The invention relates to a parallel decoding method and a system, the parallel decoding method introduces a SIMD instruction set to combine data to be decoded into 32-bit data, improves the universality and the parallel expansibility of the parallel decoding method, performs parallel decoding operation based on a flood scheduling decoding algorithm, improves the parallel expansibility, and further improves the throughput rate of the parallel decoding method.

Description

Parallel decoding method and system
Technical Field
The present invention relates to the field of channel coding technology, and in particular, to a parallel decoding method and system.
Background
An LDPC code is a linear block code approaching the shannon limit. Because of the excellent performance of LDPC codes approaching the shannon limit, LDPC codes have been widely used in digital communication systems, for example: 5G, WiMAX (802.16e), WiFi (802.11N), DVB-S2, and the like. However, as the requirement of the communication system for high data rate transmission is higher and higher, how to design the LDPC decoder with high throughput efficiently is a hot point of research.
High-throughput LDPC decoders are usually designed using Field-programmable gate array (FPGA) and application-specific integrated circuit (ASIC), but the LDPC decoders based on FPGA and ASIC have poor flexibility and high design cost, and have higher cost compared to Central Processing Unit (CPU) and Graphic Processing Unit (GPU) designed using software radio. The parallel processing capability of GPU devices is far superior to CPU devices because GPUs provide a parallel processing platform that combines computational power with programmability, boosting parallel computational power by executing thousands of threads.
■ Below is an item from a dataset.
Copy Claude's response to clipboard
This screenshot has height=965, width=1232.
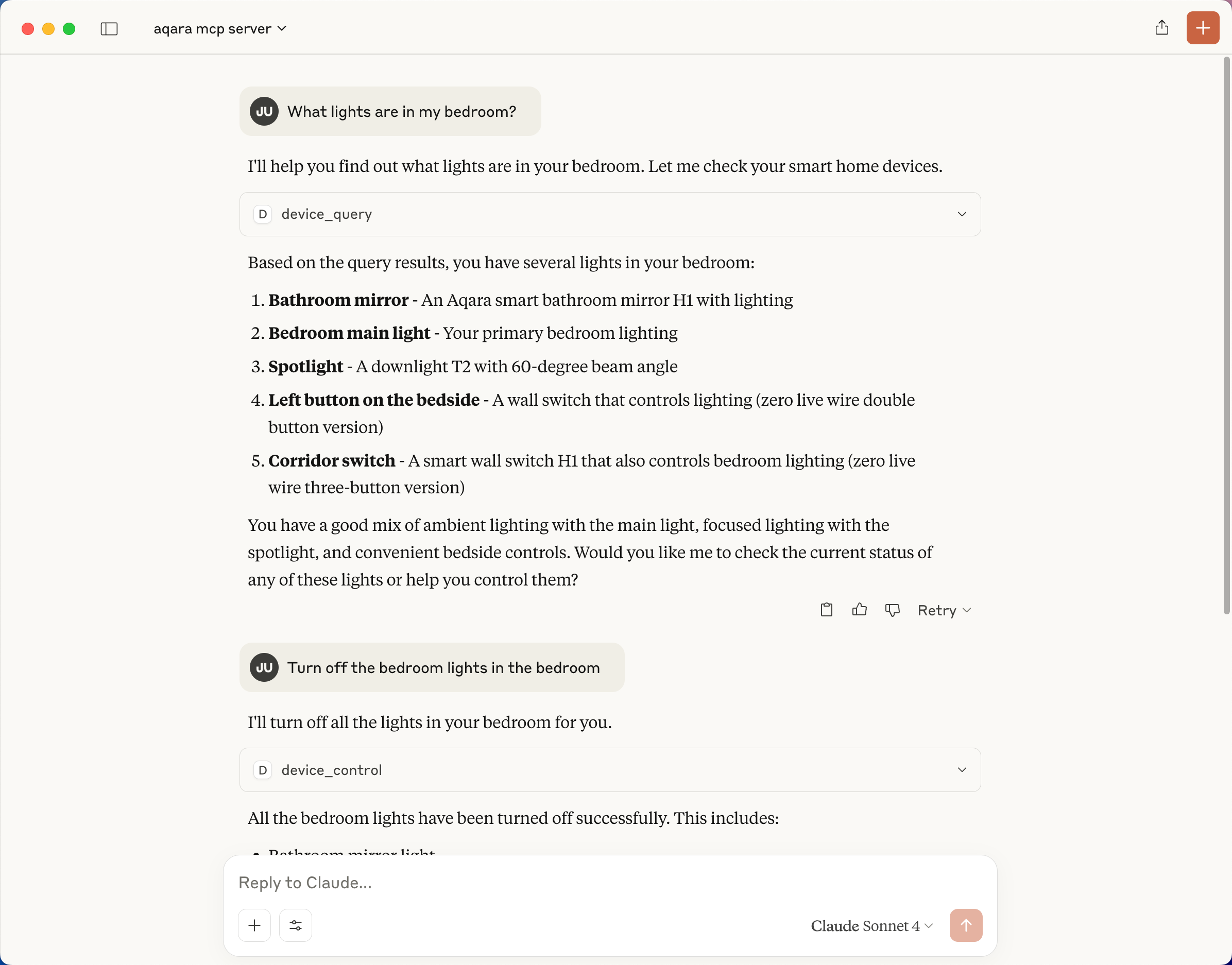click(826, 610)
GPUs are widely used in the field of hig-performance computing (HPC), and such computationally intensive tasks as LDPC decoding are also well suited for processing by GPUs.
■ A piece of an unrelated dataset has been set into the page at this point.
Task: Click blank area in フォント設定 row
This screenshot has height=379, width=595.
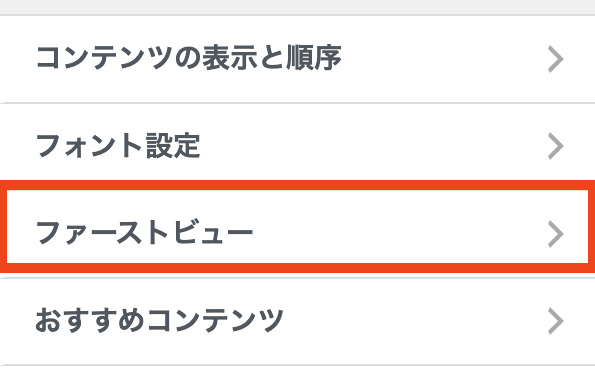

The realization of the LDPC decoder based on the GPU is an active research field at present, but most of current research works only optimize partial features of the LDPC decoder, resulting in limited performance improvement of throughput. For example, a patent (a QC-LDPC code accelerated decoding method based on a GPU architecture) performs an optimization design on a memory allocation strategy of a QC-LDPC decoder based on a GPU, and a patent (an LDPC code parallel decoding method based on a CUDA architecture in an AWGN channel) performs an optimization on a memory allocation strategy of a general GPU LDPC decoder in an AWGN channel. The optimization of the two patents is focused on the memory access of the GPU end of the decoder, and the parallelism and data transmission of the decoder are not improved. Documents (J.Ling and P.Cautereels, "Fast LDPC GPU Decoder for Cloud RAN," in IEEE interleaved Systems Letters, doi:10.1109/LES.2021.3052714.), and (B.L.Gal, C.Jego and J.Crene, "A High Throughput Efficient application Approach for Decoding LDPC Codes on to GPU Devices," in IEEE interleaved Systems Letters, vol.6, No.2, pp.29-32, June 2014.) combine 8bit fixed point quantization with the features of the Single instruction set, simultaneous Decoding of multiple sets of Data is achieved by the SIMD instruction set in the GPU, thereby extending the Decoding parallelism. However, the design schemes of the two documents both adopt a layred scheduling decoding algorithm, so that the decoders cannot be completely expanded in parallel during design, and the intra-code parallelism of the decoders is limited.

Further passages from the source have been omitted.